Milei admite gestiones con Gran Bretaña para levantar el veto militar, en medio de fuertes dudas sobre soberanía
El presidente Javier Milei confirmó al diario británico The Telegraph que su gobierno mantiene contactos con el Reino Unido para intentar levantar el histórico veto que impide a la Argentina comprar armamento británico desde la Guerra de Malvinas.
La revelación generó sorpresa y preocupación, especialmente por la ausencia de explicaciones claras sobre el alcance de esas negociaciones.
Según el medio londinense, Milei justificó el acercamiento afirmando que “no hay potencia mundial sin poder militar”, y que la Argentina debe fortalecer su capacidad de defensa.
Sin embargo, las autoridades británicas negaron que exista una negociación formal para flexibilizar restricciones, a pesar de que el propio presidente argentino reconoció conversaciones bilaterales sobre temas de defensa.
El veto británico obliga desde 1982 a rechazar cualquier exportación de bienes que puedan fortalecer el equipamiento militar argentino. Que Milei admita gestiones para modificar ese esquema sin informar previamente a la sociedad o al Congreso abre un interrogante político inevitable: ¿hasta dónde está dispuesto a ceder su gobierno para lograr ese acercamiento con Londres?
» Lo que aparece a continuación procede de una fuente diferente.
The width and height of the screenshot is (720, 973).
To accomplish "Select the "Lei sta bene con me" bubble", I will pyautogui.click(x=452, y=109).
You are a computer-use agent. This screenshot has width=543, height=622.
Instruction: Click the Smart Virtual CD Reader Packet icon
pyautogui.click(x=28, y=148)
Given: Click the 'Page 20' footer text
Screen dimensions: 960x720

Un viaje a Londres y señales contradictorias
The Telegraph asegura que Milei planea viajar al Reino Unido en 2026 —hecho inédito para un presidente argentino en casi tres décadas— y reunirse con el primer ministro Keir Starmer, además de otras figuras de la política británica. La Cancillería argentina no emitió aclaraciones sobre la agenda oficial.
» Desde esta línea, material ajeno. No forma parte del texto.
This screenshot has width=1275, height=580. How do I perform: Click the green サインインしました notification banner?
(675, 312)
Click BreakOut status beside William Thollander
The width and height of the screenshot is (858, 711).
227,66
El presidente también reivindicó el rol de Donald Trump en su estrategia geopolítica y volvió a plantear una lectura de bloques que ubica a la Argentina bajo el paraguas estadounidense. Ese alineamiento, que Milei sostiene como “indispensable”, tensiona relaciones con otros actores internacionales y reabre debates sobre autonomía y soberanía.
Malvinas en el centro del debate
Consultado sobre las Islas Malvinas, Milei enfatizó que la recuperación debe darse exclusivamente por vía diplomática y que un acercamiento comercial con el Reino Unido podría mejorar el clima para avanzar en reclamos futuros.
Pero Downing Street lo desmintió de inmediato: la soberanía “no es negociable”, recordaron, citando el referéndum de 2013 donde los isleños votaron por mantenerse bajo dominio británico.
Veteranos del conflicto bélico alertaron al medio inglés que una modernización del ejército argentino podría reactivar tensiones, mientras que exoficiales británicos reconocieron preocupación ante la posibilidad de que la Argentina adquiera “armas nuevas e inteligentes”.
Un giro diplomático sin consenso interno
La revelación exhibe un movimiento diplomático relevante del gobierno de Milei, realizado sin consulta pública y que ahora queda bajo escrutinio. Las dudas no pasan solo por la cuestión militar, sino por el mensaje político: acercarse a la potencia con la que la Argentina mantiene un conflicto de soberanía abierto, sin una estrategia explícita y sin diálogo interno, tiene consecuencias.
Y lo que está en juego no es menor: defensa, soberanía, Malvinas y la política exterior del país.